Sebab, setelah pembatasan jarak sosial dilonggarkan, orang pun akan kembali beraktivitas sambil beradaptasi dengan situasi pandemi. Orang-orang mulai keluar rumah dan bertemu dengan banyak orang di tempat kerja, di perjalanan, atau di tempat umum lainnya. Mengingat jumlah kasus positif Covid-19 tanpa gejala di banyak negara tinggi, risiko tertular juga besar seiring dengan dibuka kembalinya aktivitas berbagai sektor.
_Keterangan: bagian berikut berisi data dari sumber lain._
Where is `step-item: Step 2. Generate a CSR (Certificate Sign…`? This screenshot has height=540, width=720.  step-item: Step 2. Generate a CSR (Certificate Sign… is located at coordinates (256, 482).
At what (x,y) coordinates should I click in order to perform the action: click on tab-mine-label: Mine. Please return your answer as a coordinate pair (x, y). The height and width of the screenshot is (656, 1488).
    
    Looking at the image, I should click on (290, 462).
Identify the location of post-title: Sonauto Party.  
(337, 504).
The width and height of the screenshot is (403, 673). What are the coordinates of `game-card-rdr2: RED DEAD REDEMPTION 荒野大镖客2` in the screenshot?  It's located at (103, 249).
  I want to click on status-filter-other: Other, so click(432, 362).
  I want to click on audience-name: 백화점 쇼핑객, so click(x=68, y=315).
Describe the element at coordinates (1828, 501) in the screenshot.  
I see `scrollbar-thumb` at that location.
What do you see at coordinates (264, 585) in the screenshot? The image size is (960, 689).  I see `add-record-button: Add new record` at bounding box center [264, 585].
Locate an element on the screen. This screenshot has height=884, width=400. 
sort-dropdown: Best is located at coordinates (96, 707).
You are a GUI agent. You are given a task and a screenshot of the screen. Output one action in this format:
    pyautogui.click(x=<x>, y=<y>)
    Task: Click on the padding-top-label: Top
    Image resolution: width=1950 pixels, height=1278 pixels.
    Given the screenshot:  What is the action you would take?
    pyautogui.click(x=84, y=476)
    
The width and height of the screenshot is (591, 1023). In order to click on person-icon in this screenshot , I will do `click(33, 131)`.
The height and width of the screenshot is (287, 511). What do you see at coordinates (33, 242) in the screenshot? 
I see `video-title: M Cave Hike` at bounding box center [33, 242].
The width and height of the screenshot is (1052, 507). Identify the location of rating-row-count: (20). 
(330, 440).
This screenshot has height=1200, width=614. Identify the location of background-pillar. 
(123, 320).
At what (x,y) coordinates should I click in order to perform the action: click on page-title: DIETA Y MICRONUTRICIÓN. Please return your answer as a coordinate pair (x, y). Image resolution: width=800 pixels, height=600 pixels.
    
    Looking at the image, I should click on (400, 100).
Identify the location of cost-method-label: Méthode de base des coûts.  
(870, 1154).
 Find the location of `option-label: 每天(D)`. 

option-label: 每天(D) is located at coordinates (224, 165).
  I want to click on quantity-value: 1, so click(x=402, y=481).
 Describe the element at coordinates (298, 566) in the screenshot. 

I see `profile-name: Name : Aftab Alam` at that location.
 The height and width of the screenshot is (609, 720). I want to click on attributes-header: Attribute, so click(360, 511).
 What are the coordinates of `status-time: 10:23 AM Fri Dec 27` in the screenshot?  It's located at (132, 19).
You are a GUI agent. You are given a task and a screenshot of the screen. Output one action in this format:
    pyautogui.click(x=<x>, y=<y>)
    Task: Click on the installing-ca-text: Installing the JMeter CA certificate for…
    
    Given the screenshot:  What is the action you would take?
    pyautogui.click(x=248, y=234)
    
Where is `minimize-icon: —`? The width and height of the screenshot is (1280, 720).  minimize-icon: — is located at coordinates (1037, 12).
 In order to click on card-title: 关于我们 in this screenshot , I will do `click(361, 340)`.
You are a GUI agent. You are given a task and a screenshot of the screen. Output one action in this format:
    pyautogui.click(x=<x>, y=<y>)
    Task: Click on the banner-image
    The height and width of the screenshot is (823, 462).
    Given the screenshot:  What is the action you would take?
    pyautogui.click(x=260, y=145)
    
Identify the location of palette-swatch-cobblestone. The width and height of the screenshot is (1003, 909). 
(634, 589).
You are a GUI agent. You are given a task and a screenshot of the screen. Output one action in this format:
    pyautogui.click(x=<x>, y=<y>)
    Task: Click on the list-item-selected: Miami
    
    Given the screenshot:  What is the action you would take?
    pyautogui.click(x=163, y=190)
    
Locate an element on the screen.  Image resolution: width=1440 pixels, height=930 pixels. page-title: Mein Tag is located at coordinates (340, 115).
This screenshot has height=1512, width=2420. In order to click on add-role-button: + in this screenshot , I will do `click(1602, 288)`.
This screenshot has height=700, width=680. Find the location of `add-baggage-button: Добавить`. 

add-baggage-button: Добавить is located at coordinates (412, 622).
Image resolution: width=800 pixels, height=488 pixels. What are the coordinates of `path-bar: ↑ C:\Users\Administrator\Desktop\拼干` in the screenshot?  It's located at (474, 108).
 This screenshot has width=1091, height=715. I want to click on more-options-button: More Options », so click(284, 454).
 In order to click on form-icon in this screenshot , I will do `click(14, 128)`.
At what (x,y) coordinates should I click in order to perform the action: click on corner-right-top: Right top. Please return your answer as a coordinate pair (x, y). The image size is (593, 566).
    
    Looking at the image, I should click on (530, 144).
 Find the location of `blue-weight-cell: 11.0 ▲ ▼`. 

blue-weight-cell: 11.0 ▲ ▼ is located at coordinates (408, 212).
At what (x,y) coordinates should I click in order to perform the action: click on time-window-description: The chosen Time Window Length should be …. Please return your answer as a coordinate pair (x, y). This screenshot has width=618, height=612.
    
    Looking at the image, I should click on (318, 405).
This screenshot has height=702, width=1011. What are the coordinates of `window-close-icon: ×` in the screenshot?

Tanpa komunikasi risiko yang baik, pelonggaran pembatasan sosial bisa jadi dimaknai beragam oleh masyarakat. Bisa diartikan bahwa pandemi sudah berakhir, pandemi kini terkendali, atau bahkan mengira risiko tertular Covid-19 semakin kecil menyusul tren kasus baru yang terus menurun.
Kompas
Warga mengendarai sepeda motor dengan tempat duduk di sampingnya selama Idul Fitri di tengah kekhawatiran meningkatnya kembali kasus Covid-19 di Toukh, Al Qalyubia, Mesir, 24 Mei 2020.
Masa setelah pembatasan sosial dilonggarkan justru menuntut kewaspadaan tinggi semua pihak, kedisiplinan masyarakat menerapkan protokol kesehatan, kesiapan fasilitas kesehatan menampung pasien Covid-19 jika terjadi lonjakan kasus, serta keandalan sistem kesehatan untuk terus melakukan pemeriksaan yang luas dan penelusuran kontak. Bahkan, level kewaspadaan, kedisiplinan mematuhi protokol kesehatan, kesiapan fasilitas kesehatan, dan keandalan sistem kesehatan yang dibangun pada masa pelonggaran ini setidaknya dua kali lipat dibandingkan pada masa pembatasan sosial.
Hal tersebut tidaklah berlebihan sebab aspek penegakan kepatuhan dan pengawasan di masa pembatasan sosial atau karantina wilayah relatif lebih ketat dibandingkan ketika kebijakan itu sudah dilonggarkan. Ketika sudah kembali beraktivitas di luar rumah, masyarakat pun cenderung lupa dengan situasi yang sebenarnya masih terjadi.
Negara yang dengan berbagai kebijakannya bisa melandaikan kurva penambahan kasus berpeluang besar melalui masa pelonggaran atau transisi ini dengan baik. Sedangkan negara yang melonggarkan pembatasan sosialnya saat jumlah kasus barunya masih tinggi bukan tidak mungkin masih menghadapi beban pandemi yang besar dalam waktu yang lebih lama.